(Collected data)
*** Block opens ***
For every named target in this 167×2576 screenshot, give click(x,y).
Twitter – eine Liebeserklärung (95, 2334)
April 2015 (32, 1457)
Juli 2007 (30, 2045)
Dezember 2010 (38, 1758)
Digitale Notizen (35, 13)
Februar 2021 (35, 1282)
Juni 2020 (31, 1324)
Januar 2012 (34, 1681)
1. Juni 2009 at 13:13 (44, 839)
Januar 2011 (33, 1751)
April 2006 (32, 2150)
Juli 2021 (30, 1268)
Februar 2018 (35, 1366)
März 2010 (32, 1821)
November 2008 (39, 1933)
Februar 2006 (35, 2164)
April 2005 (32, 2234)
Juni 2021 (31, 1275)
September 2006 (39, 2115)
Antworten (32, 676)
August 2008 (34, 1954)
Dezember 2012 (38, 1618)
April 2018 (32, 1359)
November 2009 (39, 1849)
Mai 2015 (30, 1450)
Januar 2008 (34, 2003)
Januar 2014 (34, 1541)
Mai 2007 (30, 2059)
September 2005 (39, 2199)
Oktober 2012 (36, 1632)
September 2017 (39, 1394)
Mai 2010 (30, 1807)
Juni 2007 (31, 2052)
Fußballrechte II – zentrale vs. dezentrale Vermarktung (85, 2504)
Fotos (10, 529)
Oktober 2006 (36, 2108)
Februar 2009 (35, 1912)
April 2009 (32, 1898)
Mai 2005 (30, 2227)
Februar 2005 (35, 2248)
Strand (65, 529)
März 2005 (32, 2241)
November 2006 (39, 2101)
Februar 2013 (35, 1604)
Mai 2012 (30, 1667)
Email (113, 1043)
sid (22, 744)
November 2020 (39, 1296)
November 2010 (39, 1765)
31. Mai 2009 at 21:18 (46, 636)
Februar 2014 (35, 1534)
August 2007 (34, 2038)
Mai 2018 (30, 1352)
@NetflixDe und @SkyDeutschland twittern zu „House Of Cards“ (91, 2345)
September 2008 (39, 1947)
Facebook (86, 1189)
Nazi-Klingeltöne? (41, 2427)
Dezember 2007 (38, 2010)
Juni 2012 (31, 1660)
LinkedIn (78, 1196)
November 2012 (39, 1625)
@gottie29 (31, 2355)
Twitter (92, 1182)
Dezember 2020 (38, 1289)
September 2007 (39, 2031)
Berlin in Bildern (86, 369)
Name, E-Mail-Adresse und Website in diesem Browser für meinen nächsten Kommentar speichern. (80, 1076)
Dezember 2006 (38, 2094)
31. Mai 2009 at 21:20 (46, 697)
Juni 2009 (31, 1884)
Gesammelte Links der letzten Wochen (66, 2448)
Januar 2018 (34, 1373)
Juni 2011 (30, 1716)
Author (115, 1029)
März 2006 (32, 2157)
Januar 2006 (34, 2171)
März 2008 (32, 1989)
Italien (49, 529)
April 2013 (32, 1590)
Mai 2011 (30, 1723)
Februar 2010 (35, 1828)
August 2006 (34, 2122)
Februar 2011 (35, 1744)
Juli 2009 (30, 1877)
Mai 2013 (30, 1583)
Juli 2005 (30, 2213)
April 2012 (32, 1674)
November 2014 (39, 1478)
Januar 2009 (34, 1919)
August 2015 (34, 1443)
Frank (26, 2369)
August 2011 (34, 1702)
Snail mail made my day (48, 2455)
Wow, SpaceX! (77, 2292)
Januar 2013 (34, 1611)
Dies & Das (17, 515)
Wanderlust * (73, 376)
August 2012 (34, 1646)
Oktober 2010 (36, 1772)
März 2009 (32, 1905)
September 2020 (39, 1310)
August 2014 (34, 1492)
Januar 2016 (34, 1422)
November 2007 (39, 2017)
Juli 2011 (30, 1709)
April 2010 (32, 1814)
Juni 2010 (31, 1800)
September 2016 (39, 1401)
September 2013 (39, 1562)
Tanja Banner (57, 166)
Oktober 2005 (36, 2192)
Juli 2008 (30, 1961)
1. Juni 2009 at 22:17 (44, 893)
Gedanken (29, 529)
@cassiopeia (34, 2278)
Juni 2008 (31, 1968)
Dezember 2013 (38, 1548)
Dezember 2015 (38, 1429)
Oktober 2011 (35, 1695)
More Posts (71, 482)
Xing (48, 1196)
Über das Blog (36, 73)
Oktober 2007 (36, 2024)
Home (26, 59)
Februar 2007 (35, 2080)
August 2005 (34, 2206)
*** Block closes ***
* YOUR OBJECTIVE
Print every record above once more, exactly as written.

* WRITTEN ANSWER
For every named target in this 167×2576 screenshot, give click(x,y).
Twitter – eine Liebeserklärung (95, 2334)
April 2015 (32, 1457)
Juli 2007 (30, 2045)
Dezember 2010 (38, 1758)
Digitale Notizen (35, 13)
Februar 2021 (35, 1282)
Juni 2020 (31, 1324)
Januar 2012 (34, 1681)
1. Juni 2009 at 13:13 (44, 839)
Januar 2011 (33, 1751)
April 2006 (32, 2150)
Juli 2021 (30, 1268)
Februar 2018 (35, 1366)
März 2010 (32, 1821)
November 2008 (39, 1933)
Februar 2006 (35, 2164)
April 2005 (32, 2234)
Juni 2021 (31, 1275)
September 2006 (39, 2115)
Antworten (32, 676)
August 2008 (34, 1954)
Dezember 2012 (38, 1618)
April 2018 (32, 1359)
November 2009 (39, 1849)
Mai 2015 (30, 1450)
Januar 2008 (34, 2003)
Januar 2014 (34, 1541)
Mai 2007 (30, 2059)
September 2005 (39, 2199)
Oktober 2012 (36, 1632)
September 2017 (39, 1394)
Mai 2010 (30, 1807)
Juni 2007 (31, 2052)
Fußballrechte II – zentrale vs. dezentrale Vermarktung (85, 2504)
Fotos (10, 529)
Oktober 2006 (36, 2108)
Februar 2009 (35, 1912)
April 2009 (32, 1898)
Mai 2005 (30, 2227)
Februar 2005 (35, 2248)
Strand (65, 529)
März 2005 (32, 2241)
November 2006 (39, 2101)
Februar 2013 (35, 1604)
Mai 2012 (30, 1667)
Email (113, 1043)
sid (22, 744)
November 2020 (39, 1296)
November 2010 (39, 1765)
31. Mai 2009 at 21:18 (46, 636)
Februar 2014 (35, 1534)
August 2007 (34, 2038)
Mai 2018 (30, 1352)
@NetflixDe und @SkyDeutschland twittern zu „House Of Cards“ (91, 2345)
September 2008 (39, 1947)
Facebook (86, 1189)
Nazi-Klingeltöne? (41, 2427)
Dezember 2007 (38, 2010)
Juni 2012 (31, 1660)
LinkedIn (78, 1196)
November 2012 (39, 1625)
@gottie29 (31, 2355)
Twitter (92, 1182)
Dezember 2020 (38, 1289)
September 2007 (39, 2031)
Berlin in Bildern (86, 369)
Name, E-Mail-Adresse und Website in diesem Browser für meinen nächsten Kommentar speichern. (80, 1076)
Dezember 2006 (38, 2094)
31. Mai 2009 at 21:20 (46, 697)
Juni 2009 (31, 1884)
Gesammelte Links der letzten Wochen (66, 2448)
Januar 2018 (34, 1373)
Juni 2011 (30, 1716)
Author (115, 1029)
März 2006 (32, 2157)
Januar 2006 (34, 2171)
März 2008 (32, 1989)
Italien (49, 529)
April 2013 (32, 1590)
Mai 2011 (30, 1723)
Februar 2010 (35, 1828)
August 2006 (34, 2122)
Februar 2011 (35, 1744)
Juli 2009 (30, 1877)
Mai 2013 (30, 1583)
Juli 2005 (30, 2213)
April 2012 (32, 1674)
November 2014 (39, 1478)
Januar 2009 (34, 1919)
August 2015 (34, 1443)
Frank (26, 2369)
August 2011 (34, 1702)
Snail mail made my day (48, 2455)
Wow, SpaceX! (77, 2292)
Januar 2013 (34, 1611)
Dies & Das (17, 515)
Wanderlust * (73, 376)
August 2012 (34, 1646)
Oktober 2010 (36, 1772)
März 2009 (32, 1905)
September 2020 (39, 1310)
August 2014 (34, 1492)
Januar 2016 (34, 1422)
November 2007 (39, 2017)
Juli 2011 (30, 1709)
April 2010 (32, 1814)
Juni 2010 (31, 1800)
September 2016 (39, 1401)
September 2013 (39, 1562)
Tanja Banner (57, 166)
Oktober 2005 (36, 2192)
Juli 2008 (30, 1961)
1. Juni 2009 at 22:17 (44, 893)
Gedanken (29, 529)
@cassiopeia (34, 2278)
Juni 2008 (31, 1968)
Dezember 2013 (38, 1548)
Dezember 2015 (38, 1429)
Oktober 2011 (35, 1695)
More Posts (71, 482)
Xing (48, 1196)
Über das Blog (36, 73)
Oktober 2007 (36, 2024)
Home (26, 59)
Februar 2007 (35, 2080)
August 2005 (34, 2206)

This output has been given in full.